The story prompted waves of criticism toward Columbia. State Assembly members held a press conference on campus. A unanimous resolution by the university senate said that the Hadden revelations have “shaken our community to the core.”
In Monday’s announcement, the university said it would commit to an external investigation to examine systemic failures that allowed Hadden’s abuse to continue. It also said it would notify nearly 6,500 former Hadden patients about his crimes. Columbia will also open a $100 million survivors’ settlement fund for those who don’t want to go through the court system.
The university had long sought to distance itself from the scandal, placing blame solely on Hadden. Columbia had refused demands from survivors that the school notify all of Hadden’s patients. It hadn’t commissioned an external investigation and had aggressively fought lawsuits filed by survivors.
Hadden was convicted in federal court of sex crimes in January, and he is now serving a 20-year prison sentence. More than 600 patients have so far come forward to allege abuse.
“Columbia failed these survivors, and for that we are deeply sorry,” President Minouche Shafik and Columbia University Irving Medical Center CEO Katrina Armstrong said in a statement on Monday.
Columbia’s announcement comes just ahead of a looming deadline for survivors to file suit against the university. The Adult Survivors Act, put into law in New York last year, opened a one-year lookback window, during which survivors can file civil suits against perpetrators of sexual abuse, or institutions that protected them, even if they are past the statute of limitations. The deadline closes on Nov. 23.
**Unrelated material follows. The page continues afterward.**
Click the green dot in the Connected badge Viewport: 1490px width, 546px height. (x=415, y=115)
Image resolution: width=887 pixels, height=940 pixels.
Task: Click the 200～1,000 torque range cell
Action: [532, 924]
The university has previously settled civil suits with 226 patients for $236.5 million.
Marissa Hoechstetter, a former Hadden patient who pushed for the Adult Survivors Act, said she was glad Columbia finally acted.
“This is what we’ve been asking them to do,” Hoechstetter said. “This is good. But we need to continue to hold them accountable and see what comes of this and continue to support survivors.”
Still, Hoechstetter said, the $100 million figure will likely be too low. “We don’t yet know the full extent of his crimes,” she said.